In the movie, Moore investigates the American health care system, focusing primarily on the industry’s for-profit health insurance and pharmaceutical industry. Throughout the film, Moore highlights both insured and uninsured Americans who were either denied health care by insurance companies or hospitals, or have had an extreme amount of financial struggles from the costs they have had to endure when trying to battle against serious illness.

Moore also spends a tremendous amount of time on comparing America’s for-profit insurance and pharmaceutical companies with the universal or non-profit health care systems in Canada, Cuba, England and France. Moore also interviews 9/11 rescue workers who volunteered to help with the devastation and the saving of lives following the terrorist attacks of September 11, 2001, but were denied government funds to help them through the diseases and illnesses they developed because of their efforts.

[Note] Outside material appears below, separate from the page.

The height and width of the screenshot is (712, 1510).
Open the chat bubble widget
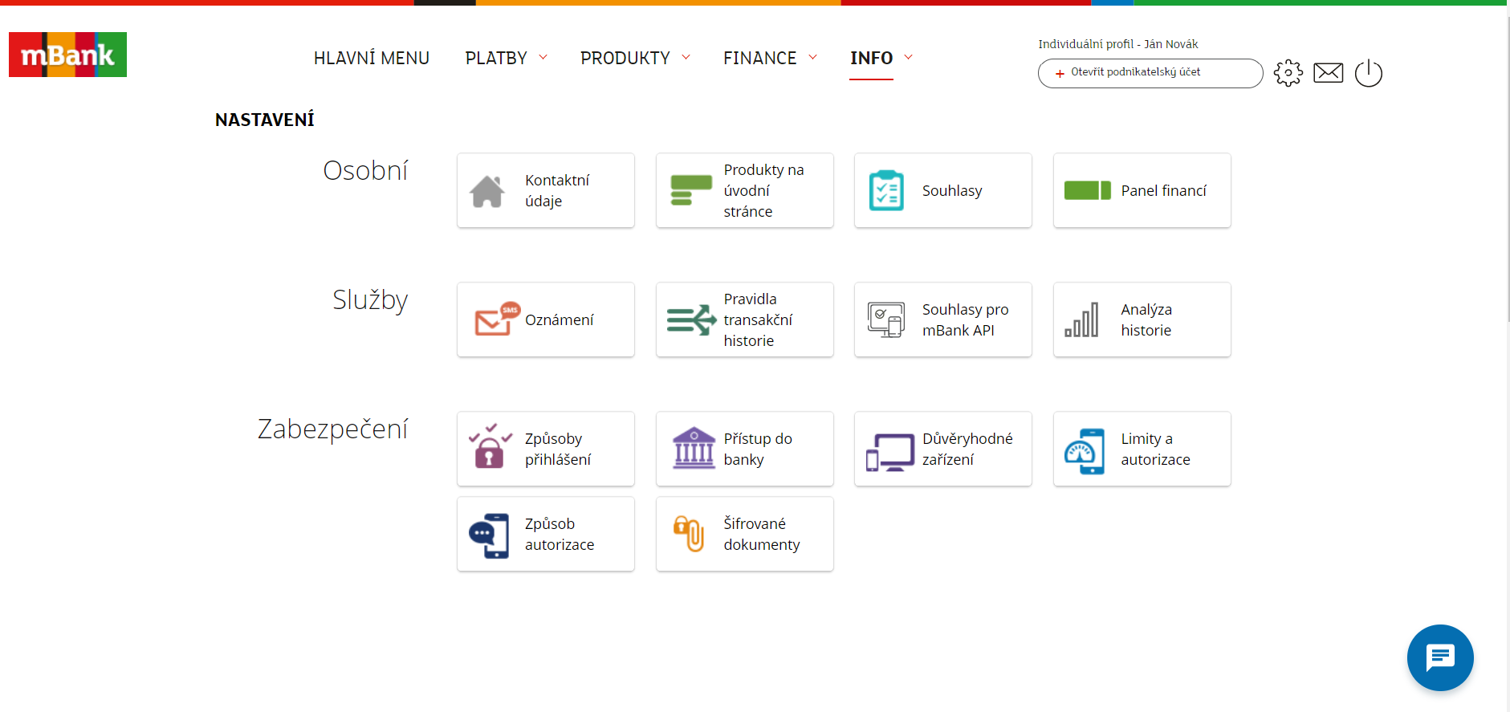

A disturbing documentary that serves as both propaganda and as a much needed wake-up call, Sicko is truly an affecting and entertaining picture. Unlike Moore’s last two documentaries, he spends a larger part of the film behind the camera and offers up less of the smarmy and cynical statements that have always made his movies a slight turn-off. Instead, Moore wisely allows the personal stories and the interview subjects to convey to the audience their feelings and the effects they have felt from this nation’s health care system.

These stories and the interview subjects are intensely effective and bring to light several issues that should transcend political backgrounds and ideologies, and instead speak to the basic human emotions. And while Sicko is based around a dreary and unfortunate topic that allows Moore to attack those he wants in his not-so-subtle way, Michael also throws in a dash of humor that makes the problems and the fight against them that much more powerful.

Moore’s liberal agenda is clearly present and unavoidable, yet despite the knowledge that the movie surely contains some misrepresented facts and the typical misleading editing that almost always accompanies this genre of film, the lack of grandstanding by Moore on-screen has allowed the finer points to stand out, and Michael has succeeded once again in making a motion picture that raises more than a few flags.

An accomplished and entertaining documentary, Sicko ranks as Michael Moore’s best documentary to date.